# Non-toxic (to animals) weed killer



## Hooked (3/6/19)

Does anyone know of a spray-on weed killer *which will not be toxic to my dogs?*

I had my entire property paved, front and back, a year ago but the weeds still come through the paving. Time and time again I have to get someone to pull them out by hand.

Reactions: Like 1


----------



## Faiyaz Cheulkar (3/6/19)

Hooked said:


> Does anyone know of a spray-on weed killer *which will not be toxic to my dogs?*
> 
> I had my entire property paved, front and back, a year ago but the weeds still come through the paving. Time and time again I have to get someone to pull them out by hand.

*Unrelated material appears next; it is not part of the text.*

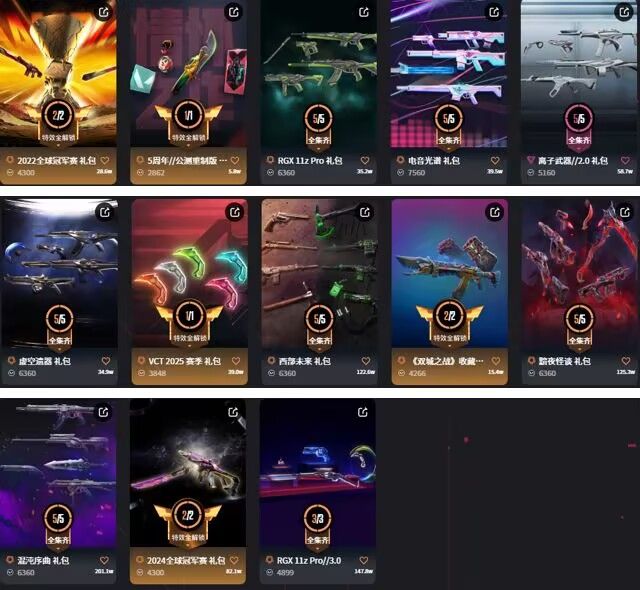Expand arrow below 特效全解锁 on VCT 2025

point(189,346)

buy a huge bag of common salt and spill it all over making sure it gets through all cracks and crevices. You may have to repeat after it rains or if you decide to pressure wash.
My school had a patch of land which they treated with salt to prevent grass from growing. 
I usually call a guy once a month, he clears the weed and sweeps around the house for R100. It's cheap and better for the environment.


----------



## Hooked (4/6/19)

Faiyaz Cheulkar said:


> buy a huge bag of common salt and spill it all over making sure it gets through all cracks and crevices. You may have to repeat after it rains or if you decide to pressure wash.
> My school had a patch of land which they treated with salt to prevent grass from growing.
> I usually call a guy once a month, he clears the weed and sweeps around the house for R100. It's cheap and better for the environment.



Interesting! I'll try it on a small patch just out of curiosity, but I wouldn't use it all over as the dogs will lick it and become very thirsty indeed! Thanks @Faiyaz Cheulkar !


----------